I had just turned 18, and it was winter. I don't remember what classes I was taking or what I was even learning. Instead, sensations are all that I recall from that time—grey, bright skies; early morning fog; moisture that hung heavy in the air; the caustic scent of 11 am urine, pungent with digested coffee.

I had a single friend with whom I was very close, though we had a turbulent relationship that fed into each other's self-destructive tendencies. I was very lonely. All around me were extroverted humans interacting joyously with each other—bonds were formed and broken quickly, and drama was omnipresent. But all this was symptomatic of a deeper condition, a condition which I starkly lacked in my life.

I draw parallels between then and now. I have just turned 20, and I, suddenly, have no friends. This sounds so puerile and pathetic, but two close friends have left, and the only contact I maintain with them is over group texts. Even so I feel that I lack the deep connection we once had, and am having a very difficult time forming new bonds with others at my school. My innate emotional desperation and fragility cause others to treat me with less respect, which in turn causes even more emotional desperation and fragility. It's a terrible, endless cycle from which I find it impossible to break out of.

I've spent a lot of time lately wondering why I create anything at all. Without friendship, without respect, I feel as though I am forming thoughts and expressions in an echoless vacuum, devoid of reciprocity and, consequently joy. (I don't think joy is really felt unless there is someone to share it with.)

I am 20 years old, and I am lost and confused.
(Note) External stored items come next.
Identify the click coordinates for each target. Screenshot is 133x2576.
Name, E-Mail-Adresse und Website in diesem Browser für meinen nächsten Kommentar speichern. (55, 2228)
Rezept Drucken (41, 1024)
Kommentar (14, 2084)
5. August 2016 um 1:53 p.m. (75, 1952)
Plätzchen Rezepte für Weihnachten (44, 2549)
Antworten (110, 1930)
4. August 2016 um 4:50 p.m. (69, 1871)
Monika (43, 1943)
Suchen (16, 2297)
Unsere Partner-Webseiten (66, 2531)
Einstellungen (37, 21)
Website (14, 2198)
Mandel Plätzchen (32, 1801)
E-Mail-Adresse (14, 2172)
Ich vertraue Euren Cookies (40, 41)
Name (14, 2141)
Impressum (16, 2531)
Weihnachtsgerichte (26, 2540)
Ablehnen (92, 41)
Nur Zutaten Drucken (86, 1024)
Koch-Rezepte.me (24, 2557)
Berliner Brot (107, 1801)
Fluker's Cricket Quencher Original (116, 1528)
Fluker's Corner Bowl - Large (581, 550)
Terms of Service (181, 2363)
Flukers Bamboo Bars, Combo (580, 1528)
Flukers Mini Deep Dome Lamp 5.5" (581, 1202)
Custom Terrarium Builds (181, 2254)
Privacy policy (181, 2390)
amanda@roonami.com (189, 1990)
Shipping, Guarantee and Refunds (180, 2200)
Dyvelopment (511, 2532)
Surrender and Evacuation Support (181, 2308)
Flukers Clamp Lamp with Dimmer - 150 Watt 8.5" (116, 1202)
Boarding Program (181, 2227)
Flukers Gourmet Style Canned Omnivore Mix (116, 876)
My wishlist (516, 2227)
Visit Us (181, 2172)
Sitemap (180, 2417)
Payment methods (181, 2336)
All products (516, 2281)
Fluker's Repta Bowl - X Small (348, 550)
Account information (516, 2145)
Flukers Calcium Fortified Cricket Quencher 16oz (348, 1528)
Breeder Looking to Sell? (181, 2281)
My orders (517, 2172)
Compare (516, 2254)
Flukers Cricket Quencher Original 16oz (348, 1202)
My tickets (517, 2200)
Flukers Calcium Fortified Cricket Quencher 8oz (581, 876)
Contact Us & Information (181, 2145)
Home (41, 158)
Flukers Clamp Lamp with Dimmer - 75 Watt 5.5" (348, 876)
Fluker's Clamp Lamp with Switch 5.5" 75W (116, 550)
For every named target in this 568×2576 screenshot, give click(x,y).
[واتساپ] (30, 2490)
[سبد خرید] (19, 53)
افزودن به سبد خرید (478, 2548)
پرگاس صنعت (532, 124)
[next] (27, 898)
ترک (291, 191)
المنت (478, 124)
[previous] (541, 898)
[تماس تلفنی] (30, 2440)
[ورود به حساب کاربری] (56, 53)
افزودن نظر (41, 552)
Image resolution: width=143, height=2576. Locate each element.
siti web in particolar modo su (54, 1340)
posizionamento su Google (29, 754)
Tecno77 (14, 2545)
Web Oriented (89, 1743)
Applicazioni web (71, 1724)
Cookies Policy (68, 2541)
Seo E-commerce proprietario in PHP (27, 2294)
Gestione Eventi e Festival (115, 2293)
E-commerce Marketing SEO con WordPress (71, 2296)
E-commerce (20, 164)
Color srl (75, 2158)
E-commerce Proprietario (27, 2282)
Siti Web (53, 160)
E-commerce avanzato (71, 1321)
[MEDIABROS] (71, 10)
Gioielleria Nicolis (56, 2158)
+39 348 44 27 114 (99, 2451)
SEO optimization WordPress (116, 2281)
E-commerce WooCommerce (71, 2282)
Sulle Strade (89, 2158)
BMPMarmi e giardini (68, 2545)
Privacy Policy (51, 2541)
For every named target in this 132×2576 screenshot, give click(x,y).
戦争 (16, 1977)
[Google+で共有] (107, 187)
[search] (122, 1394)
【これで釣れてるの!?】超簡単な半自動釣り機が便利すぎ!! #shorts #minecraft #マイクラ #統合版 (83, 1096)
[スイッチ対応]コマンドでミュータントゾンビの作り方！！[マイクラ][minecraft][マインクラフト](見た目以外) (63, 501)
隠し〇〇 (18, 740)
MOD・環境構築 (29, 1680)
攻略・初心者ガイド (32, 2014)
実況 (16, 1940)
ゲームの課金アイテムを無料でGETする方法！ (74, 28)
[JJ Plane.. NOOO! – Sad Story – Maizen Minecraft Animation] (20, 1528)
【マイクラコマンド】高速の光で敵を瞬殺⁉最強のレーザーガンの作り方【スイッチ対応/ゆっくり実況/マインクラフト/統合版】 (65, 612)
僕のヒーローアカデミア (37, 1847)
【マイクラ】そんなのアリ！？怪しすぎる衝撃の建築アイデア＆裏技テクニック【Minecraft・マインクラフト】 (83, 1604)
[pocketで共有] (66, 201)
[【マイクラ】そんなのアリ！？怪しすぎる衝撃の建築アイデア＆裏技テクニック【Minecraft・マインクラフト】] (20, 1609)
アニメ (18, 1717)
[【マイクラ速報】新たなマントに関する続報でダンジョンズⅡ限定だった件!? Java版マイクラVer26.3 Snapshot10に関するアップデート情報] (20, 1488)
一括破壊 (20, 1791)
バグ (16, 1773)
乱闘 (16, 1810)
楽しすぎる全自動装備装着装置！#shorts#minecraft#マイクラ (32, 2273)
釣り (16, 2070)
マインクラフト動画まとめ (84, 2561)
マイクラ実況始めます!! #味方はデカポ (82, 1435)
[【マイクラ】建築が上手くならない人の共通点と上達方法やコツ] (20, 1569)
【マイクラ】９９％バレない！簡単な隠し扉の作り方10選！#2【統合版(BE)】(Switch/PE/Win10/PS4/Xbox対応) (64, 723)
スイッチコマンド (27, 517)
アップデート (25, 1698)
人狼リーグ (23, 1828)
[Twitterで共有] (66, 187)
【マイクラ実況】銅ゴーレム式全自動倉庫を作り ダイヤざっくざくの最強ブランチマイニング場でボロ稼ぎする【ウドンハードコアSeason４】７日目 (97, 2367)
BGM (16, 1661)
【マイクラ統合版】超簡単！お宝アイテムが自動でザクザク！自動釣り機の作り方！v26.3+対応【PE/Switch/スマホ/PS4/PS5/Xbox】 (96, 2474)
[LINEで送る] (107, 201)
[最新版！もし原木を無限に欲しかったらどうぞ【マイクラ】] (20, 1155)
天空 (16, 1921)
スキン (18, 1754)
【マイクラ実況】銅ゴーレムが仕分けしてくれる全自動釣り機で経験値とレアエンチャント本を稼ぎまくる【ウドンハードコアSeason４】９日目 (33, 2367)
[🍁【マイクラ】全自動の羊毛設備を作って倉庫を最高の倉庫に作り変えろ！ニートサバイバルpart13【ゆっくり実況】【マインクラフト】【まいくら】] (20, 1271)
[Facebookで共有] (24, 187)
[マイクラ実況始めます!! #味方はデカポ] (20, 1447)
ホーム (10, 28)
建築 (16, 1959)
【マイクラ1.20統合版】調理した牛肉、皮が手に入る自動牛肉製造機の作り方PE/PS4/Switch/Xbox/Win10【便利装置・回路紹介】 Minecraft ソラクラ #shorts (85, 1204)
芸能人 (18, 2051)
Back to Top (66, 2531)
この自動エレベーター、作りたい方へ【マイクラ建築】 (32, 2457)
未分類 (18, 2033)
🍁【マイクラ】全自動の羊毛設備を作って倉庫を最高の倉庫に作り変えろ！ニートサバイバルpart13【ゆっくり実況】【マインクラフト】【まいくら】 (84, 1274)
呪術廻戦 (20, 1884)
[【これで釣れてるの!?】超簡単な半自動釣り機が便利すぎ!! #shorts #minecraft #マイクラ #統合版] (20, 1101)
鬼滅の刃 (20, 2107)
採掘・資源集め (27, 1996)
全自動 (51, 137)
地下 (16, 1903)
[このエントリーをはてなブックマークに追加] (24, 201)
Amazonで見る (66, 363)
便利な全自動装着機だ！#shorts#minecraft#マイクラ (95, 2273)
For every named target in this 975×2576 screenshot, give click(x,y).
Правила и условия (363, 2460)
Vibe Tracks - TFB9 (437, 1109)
I feel burdened with the obvious thoughts of inadequacy and passivity, but on a level that's deeper and more primal, I feel like I am . . . alone. My friends have physically left, but they had emotionally departed from my life long ago. And while I long for affection and mutual respect and excitement, I find it infinitely difficult to connect with anyone I know, because everyone already has those deeper connections fulfilled by others. And mine have broken apart.

Well, that was fun. Hope nobody I know reads this for at least a few years. Bye.